WHAT NEEDS TO BE DONE - Word for word, transcribe all of the records.

'''

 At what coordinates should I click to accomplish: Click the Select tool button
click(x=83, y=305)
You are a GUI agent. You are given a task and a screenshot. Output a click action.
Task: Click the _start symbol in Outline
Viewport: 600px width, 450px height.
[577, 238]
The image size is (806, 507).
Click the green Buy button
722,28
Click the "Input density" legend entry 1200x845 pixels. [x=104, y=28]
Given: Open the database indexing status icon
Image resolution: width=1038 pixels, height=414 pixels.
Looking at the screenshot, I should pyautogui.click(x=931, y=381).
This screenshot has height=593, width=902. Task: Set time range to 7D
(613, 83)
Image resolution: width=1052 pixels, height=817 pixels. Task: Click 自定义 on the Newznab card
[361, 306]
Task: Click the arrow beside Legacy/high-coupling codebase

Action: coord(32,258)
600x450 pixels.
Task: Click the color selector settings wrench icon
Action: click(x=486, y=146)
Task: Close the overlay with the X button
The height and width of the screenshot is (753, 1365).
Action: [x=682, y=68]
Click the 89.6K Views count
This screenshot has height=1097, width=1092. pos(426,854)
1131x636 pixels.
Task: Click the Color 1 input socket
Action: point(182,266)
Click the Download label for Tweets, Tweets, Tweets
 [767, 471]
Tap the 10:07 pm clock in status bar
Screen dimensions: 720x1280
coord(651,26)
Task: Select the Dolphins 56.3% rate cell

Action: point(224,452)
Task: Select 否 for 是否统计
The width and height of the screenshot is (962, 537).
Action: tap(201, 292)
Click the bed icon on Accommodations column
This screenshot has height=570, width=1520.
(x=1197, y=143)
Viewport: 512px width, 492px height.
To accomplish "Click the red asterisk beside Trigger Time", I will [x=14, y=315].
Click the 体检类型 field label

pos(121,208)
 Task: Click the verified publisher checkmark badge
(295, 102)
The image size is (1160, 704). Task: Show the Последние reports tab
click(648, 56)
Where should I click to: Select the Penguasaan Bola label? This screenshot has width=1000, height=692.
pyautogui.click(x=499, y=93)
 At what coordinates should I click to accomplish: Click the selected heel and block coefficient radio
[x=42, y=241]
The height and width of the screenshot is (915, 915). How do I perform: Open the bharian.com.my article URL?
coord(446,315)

'''

RESPONSE TO THIS TASK -
 At what coordinates should I click to accomplish: Click the Select tool button
click(x=83, y=305)
You are a GUI agent. You are given a task and a screenshot. Output a click action.
Task: Click the _start symbol in Outline
Viewport: 600px width, 450px height.
[577, 238]
The image size is (806, 507).
Click the green Buy button
722,28
Click the "Input density" legend entry 1200x845 pixels. [x=104, y=28]
Given: Open the database indexing status icon
Image resolution: width=1038 pixels, height=414 pixels.
Looking at the screenshot, I should pyautogui.click(x=931, y=381).
This screenshot has height=593, width=902. Task: Set time range to 7D
(613, 83)
Image resolution: width=1052 pixels, height=817 pixels. Task: Click 自定义 on the Newznab card
[361, 306]
Task: Click the arrow beside Legacy/high-coupling codebase

Action: coord(32,258)
600x450 pixels.
Task: Click the color selector settings wrench icon
Action: click(x=486, y=146)
Task: Close the overlay with the X button
The height and width of the screenshot is (753, 1365).
Action: [x=682, y=68]
Click the 89.6K Views count
This screenshot has height=1097, width=1092. pos(426,854)
1131x636 pixels.
Task: Click the Color 1 input socket
Action: point(182,266)
Click the Download label for Tweets, Tweets, Tweets
 [767, 471]
Tap the 10:07 pm clock in status bar
Screen dimensions: 720x1280
coord(651,26)
Task: Select the Dolphins 56.3% rate cell

Action: point(224,452)
Task: Select 否 for 是否统计
The width and height of the screenshot is (962, 537).
Action: tap(201, 292)
Click the bed icon on Accommodations column
This screenshot has height=570, width=1520.
(x=1197, y=143)
Viewport: 512px width, 492px height.
To accomplish "Click the red asterisk beside Trigger Time", I will [x=14, y=315].
Click the 体检类型 field label

pos(121,208)
 Task: Click the verified publisher checkmark badge
(295, 102)
The image size is (1160, 704). Task: Show the Последние reports tab
click(648, 56)
Where should I click to: Select the Penguasaan Bola label? This screenshot has width=1000, height=692.
pyautogui.click(x=499, y=93)
 At what coordinates should I click to accomplish: Click the selected heel and block coefficient radio
[x=42, y=241]
The height and width of the screenshot is (915, 915). How do I perform: Open the bharian.com.my article URL?
coord(446,315)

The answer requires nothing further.